The runway begins with that fashion staple of the mid-1970s disco crowd, the leather-fringed jacket. This model, from the now-defunct Italian house Fiorucci, came to Italy via America, Andy Warhol, Jerry Hall and the rest of the Manhattan set. During the 1970s, Fiorucci was more than a fashion house; it was a scene, a happening, where too cool people gathered in cool clothes and embraced a hip set of artists, musicians and poets. The fringed jacket was inspired by Jerry Hall's obsession with vintage Frederick's of Hollywood Western wear, which the designer immediately took a liking to. Again, though, while the stylings of the leather jacket visually relate to the Western tradition, one can also associate the newly found freedom and independence of the 1970s single lifestyle and the emergence of the women's movement as intellectually tying this piece to the mood and attitude of the American West.
Sewell's vision goes beyond cowboy fashion. Zandra Rhodes rediscovers Native American imagery with a feather dress, made of silk and covered with native patterns, all conceived to lightly hang off the body to create the 1970s idea of unencumbered freedom. Rhodes sketched many of her designs at the Museum of the American Indian in New York City. Then, later, in the spirit of the age, she drove cross-country in a VW bus and became fascinated with the culture and environment of the Arizona desert.
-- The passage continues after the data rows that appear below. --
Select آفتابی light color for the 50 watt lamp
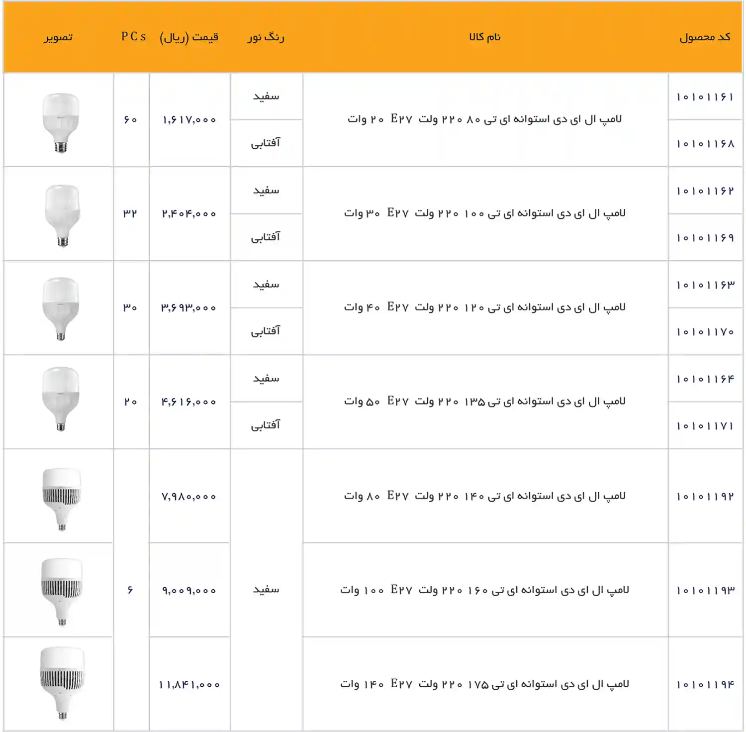This screenshot has width=746, height=732. (x=267, y=424)
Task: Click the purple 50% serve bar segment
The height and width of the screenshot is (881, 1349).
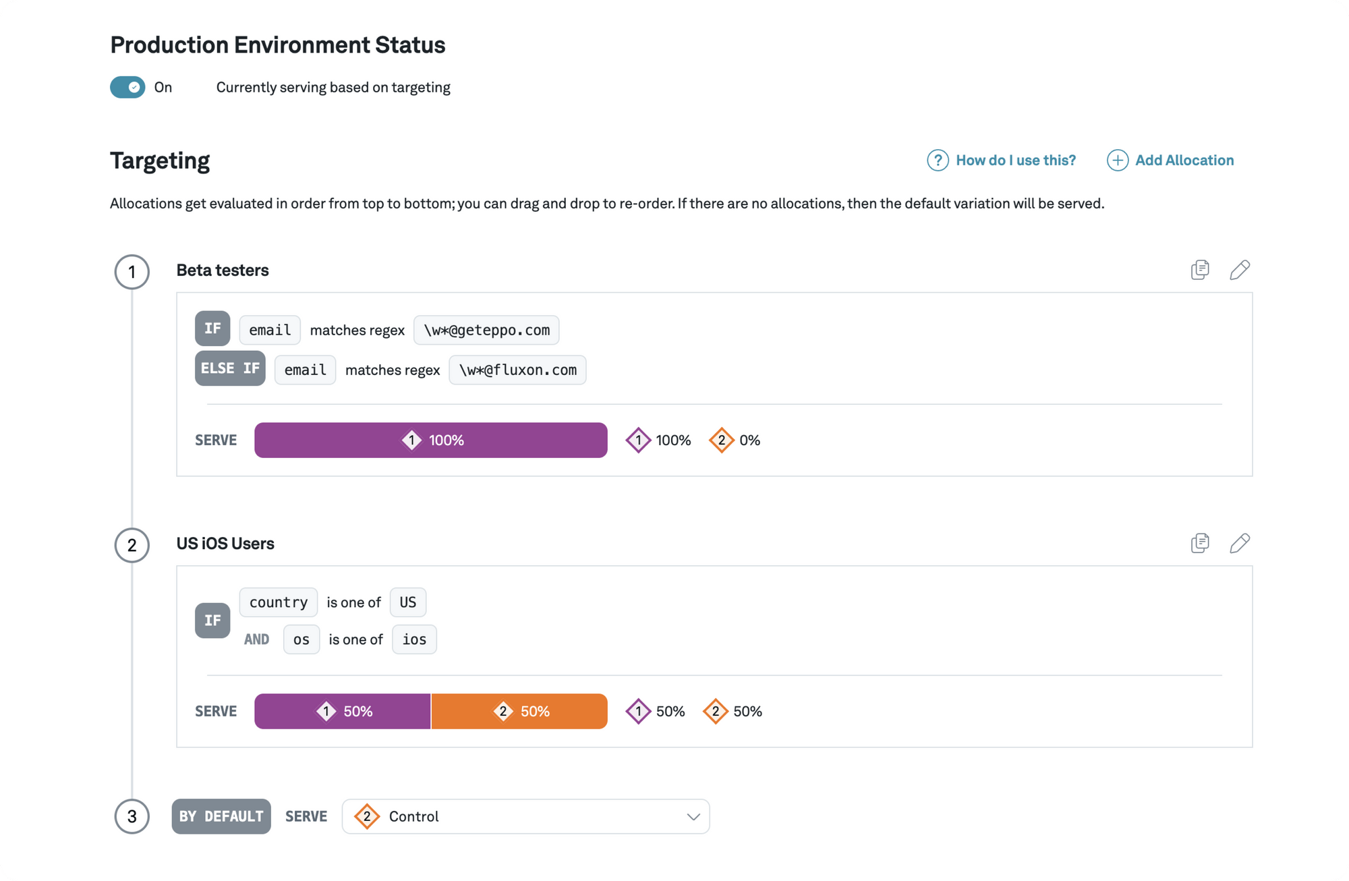Action: 341,711

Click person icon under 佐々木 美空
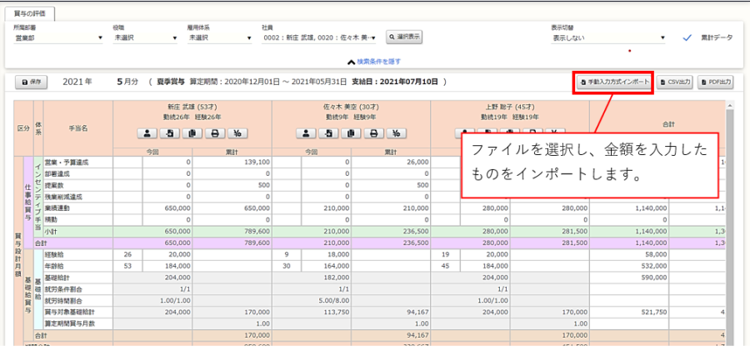[306, 133]
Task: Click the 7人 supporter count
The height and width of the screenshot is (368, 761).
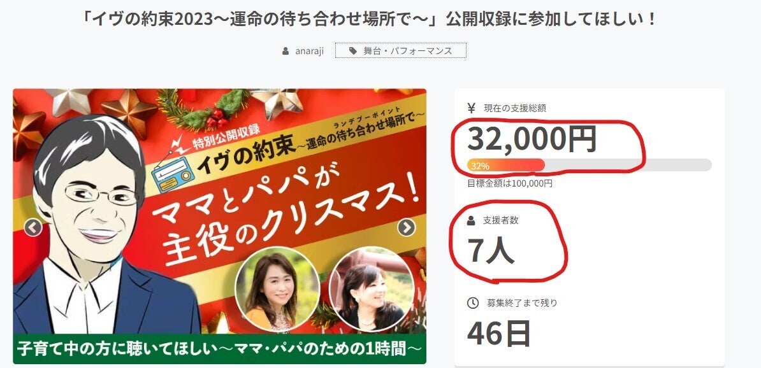Action: pos(491,250)
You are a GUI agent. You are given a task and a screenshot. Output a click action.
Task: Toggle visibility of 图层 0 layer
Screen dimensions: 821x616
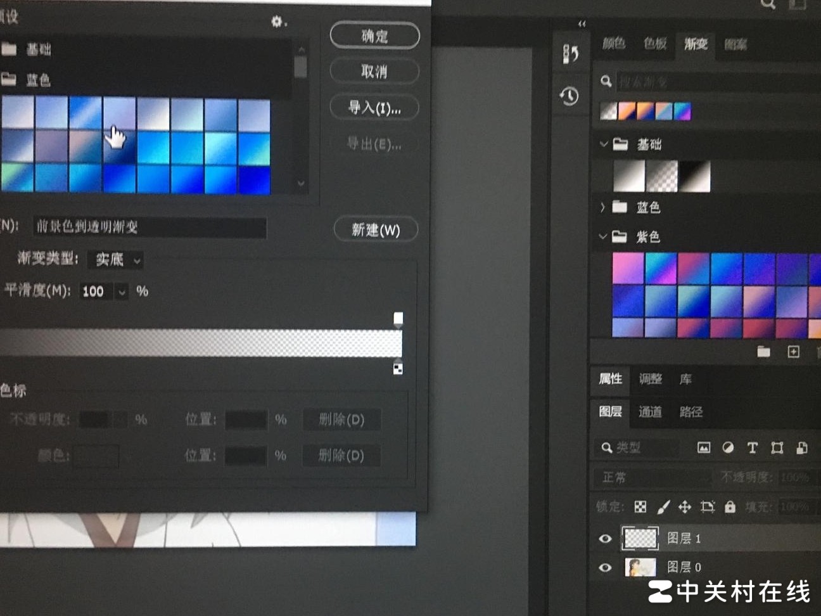coord(605,567)
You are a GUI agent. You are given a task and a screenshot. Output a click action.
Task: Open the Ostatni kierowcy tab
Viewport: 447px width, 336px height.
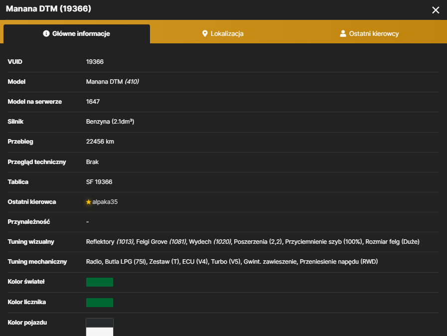coord(369,34)
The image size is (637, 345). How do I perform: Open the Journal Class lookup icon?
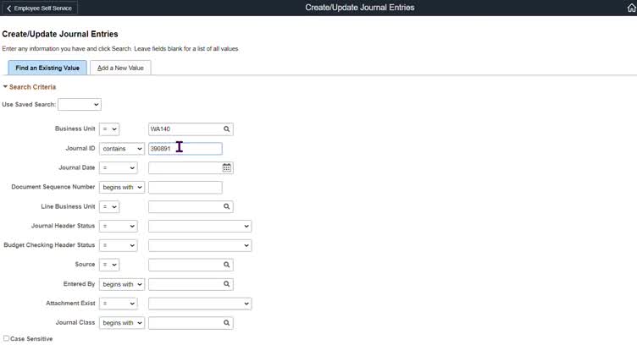(x=227, y=323)
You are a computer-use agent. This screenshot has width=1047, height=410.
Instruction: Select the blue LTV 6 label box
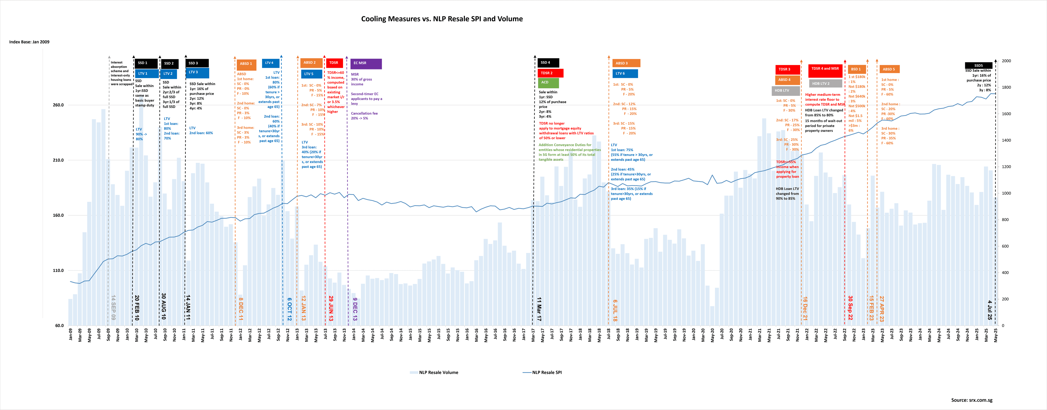[625, 74]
The contemporary works in the show, from the likes of Versace, Dolce & Gabanna, and Helmut Lang, take on a new identity of the West, too, one where rap stars replace cowboy heroes and gold spurs become gaudy signs of bountiful wealth and extravagance. John Galliano's dress and jacket, designed for Christian Dior for 2000, is a perfect example of this. With denim stylings printed slantways across the silk dress, the false appearance of the denim gives a certain ruggedness to the gentle silk of the fabric. And this, combined with the denim jacket covered with gold belts, hitches and other regalia, creates a look more associated with hip-hop than anything necessarily Western at all. But that's the beauty of the show; the vast array of design interpreted through Western culture in all the postmodernist wrappings.
"Way Haute West!" is an important show for a museum that has attempted everything but changing its conservative approach to art to appeal to the younger, hip set. What the museum will learn, one hopes, through Sewell's success is that fancy cocktail parties will appeal only to lovers of cocktails -- if you want a wider and younger audience for your institution, it's not about what drinks you serve but about the type of art and programming you offer.